──今回から2号に渡り、【Soan プロジェクト】の内面に迫っていきたいと思います。まず、Soanさんが本プロジェクトを発表・解禁させたのは、今年3月でしたね?
「はい、そうです。3月に発表してから初ライブとなった6月1日までは本当にあっという間に時間が過ぎていきました。自分が最高に格好良いと思っているアーティストさん達と自分の想いを詰め込むことが出来た楽曲で来てくれたみんなと共有できたことが本当に幸せでした。そして今現在、時間が経って改めて思うのは、協力してくれるゲストミュージシャンがいてこそ。というのも、さっきこの取材に来る前に、新作のレコーディングについてSoanプロジェクトwith芥のShunから“Soanからもらった新曲を演奏しているんだけど、この部分ってどういう風にしたらいい?”って連絡があったんです。それを聞いて、ゲストミュージシャンという立ち位置ではあるけれど、本気で作品に取り組んでくれているんだなって改めて感じたんですよね。メンバーへの感謝の気持ちを忘れることなく活動できていることもまた充実感に繋がっています」
──これまでSoanさんはバンド形態で活動されてきましたよね。それなのに、本メンバーではなくゲストミュージシャンを招いてプロジェクトを行うという形を取ったのは、なぜなのでしょう?

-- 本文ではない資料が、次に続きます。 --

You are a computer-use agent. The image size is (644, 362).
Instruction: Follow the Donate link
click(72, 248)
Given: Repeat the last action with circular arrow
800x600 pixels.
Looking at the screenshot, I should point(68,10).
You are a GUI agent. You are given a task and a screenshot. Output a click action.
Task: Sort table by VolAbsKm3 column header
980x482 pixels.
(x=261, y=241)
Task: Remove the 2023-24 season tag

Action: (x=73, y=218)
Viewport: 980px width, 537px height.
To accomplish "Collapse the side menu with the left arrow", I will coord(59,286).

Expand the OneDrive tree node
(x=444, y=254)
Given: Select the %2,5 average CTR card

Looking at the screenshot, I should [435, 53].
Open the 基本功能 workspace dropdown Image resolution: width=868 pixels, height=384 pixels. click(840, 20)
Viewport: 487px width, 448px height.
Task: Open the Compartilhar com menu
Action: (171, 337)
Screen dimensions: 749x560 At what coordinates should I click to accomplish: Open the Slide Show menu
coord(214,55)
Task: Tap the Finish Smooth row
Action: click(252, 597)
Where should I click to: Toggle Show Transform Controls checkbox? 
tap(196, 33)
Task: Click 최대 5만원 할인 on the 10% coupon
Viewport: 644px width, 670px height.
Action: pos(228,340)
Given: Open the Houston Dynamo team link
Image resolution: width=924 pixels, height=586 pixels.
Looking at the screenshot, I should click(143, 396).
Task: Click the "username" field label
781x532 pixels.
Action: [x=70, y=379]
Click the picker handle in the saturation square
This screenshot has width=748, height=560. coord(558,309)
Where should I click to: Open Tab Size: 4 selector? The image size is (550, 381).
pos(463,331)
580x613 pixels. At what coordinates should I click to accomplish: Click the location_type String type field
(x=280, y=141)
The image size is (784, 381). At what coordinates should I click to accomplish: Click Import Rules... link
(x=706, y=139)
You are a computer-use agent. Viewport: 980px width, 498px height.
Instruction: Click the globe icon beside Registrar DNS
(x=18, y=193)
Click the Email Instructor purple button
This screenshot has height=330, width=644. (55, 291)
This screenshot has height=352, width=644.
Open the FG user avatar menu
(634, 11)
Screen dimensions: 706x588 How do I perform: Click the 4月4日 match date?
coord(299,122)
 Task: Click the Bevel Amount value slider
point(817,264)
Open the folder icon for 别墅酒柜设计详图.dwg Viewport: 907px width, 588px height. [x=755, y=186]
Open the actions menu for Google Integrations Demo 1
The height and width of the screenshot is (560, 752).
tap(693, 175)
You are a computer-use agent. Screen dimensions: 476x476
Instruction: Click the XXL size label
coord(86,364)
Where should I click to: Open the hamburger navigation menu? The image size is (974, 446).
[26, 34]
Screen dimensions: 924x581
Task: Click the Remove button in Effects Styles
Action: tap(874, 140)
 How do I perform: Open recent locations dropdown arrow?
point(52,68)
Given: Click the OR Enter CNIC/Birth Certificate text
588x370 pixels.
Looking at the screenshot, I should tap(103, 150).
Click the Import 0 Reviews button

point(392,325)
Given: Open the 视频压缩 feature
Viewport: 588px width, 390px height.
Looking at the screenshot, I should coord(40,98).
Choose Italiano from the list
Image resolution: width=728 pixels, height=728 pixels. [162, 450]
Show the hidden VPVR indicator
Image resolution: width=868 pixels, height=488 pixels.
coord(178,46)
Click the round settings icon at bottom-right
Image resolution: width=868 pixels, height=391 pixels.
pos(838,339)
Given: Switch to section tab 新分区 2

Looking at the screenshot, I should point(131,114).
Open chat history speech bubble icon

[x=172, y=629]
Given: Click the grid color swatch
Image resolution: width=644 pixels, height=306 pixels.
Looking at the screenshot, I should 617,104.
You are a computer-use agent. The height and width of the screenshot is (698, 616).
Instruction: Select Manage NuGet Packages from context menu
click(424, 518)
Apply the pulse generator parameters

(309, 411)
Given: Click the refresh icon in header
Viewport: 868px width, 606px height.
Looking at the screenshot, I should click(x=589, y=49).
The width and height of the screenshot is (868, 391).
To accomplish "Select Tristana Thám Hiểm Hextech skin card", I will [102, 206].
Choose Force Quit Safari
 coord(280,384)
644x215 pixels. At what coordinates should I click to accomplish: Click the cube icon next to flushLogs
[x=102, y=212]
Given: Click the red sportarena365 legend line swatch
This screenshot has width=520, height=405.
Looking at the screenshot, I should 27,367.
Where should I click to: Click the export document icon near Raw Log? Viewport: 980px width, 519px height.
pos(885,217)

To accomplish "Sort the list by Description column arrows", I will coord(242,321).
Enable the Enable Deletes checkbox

「バンドとは別に、“プロジェクトやソロ”という形で活動している先輩方を見てきて、音楽の表現の自由を学ぶことができたんですよね。バンドというのはある程度のバンドイメージを定着させたり、やっている以上は試行錯誤を繰り返しながらも常に上を目指さないといけなかったりするんだけど、プロジェクトとして敢えて自分の名前を大々的に掲げることによって、メンバーに負担がいかないようにしたかったというのも一つあります。そして自分自身がそのままテーマになることもまた音をとことん追求できると思ったんです。お客さんに観てもらう以上しっかりやりたいと思っていたから。、今上げた理由も含め、自分が好きだと思ったり尊敬できるプレイヤーや現役アーティストも誘えると思ったんです」
──確かに、そうすることによって誰もが自由に参加できますね?
「ゲストミュージシャン目線で見るとそうだと思います。“何か面白そうだからやってみよう”っていう感覚で取り組んでもらいたいと思ったので、ほんと気軽に参加してもらえたらって。でも、こうした考えに行き着くことができたのも、Moranをやりきったと思うことが出来たからなんだと思います。一つの終着点と言ってしまうと終わりのように感じてしまうかもしれませんが、メンバーと切磋琢磨し合いながら各メンバーの気持ちを汲み取りつつ上を目指していくことに関して、しっかりとやりきれた気持ちがありました。」
──そうだったんですね。ちなみに、今までソロ活動をやりたいなと思ったことはあったのですか?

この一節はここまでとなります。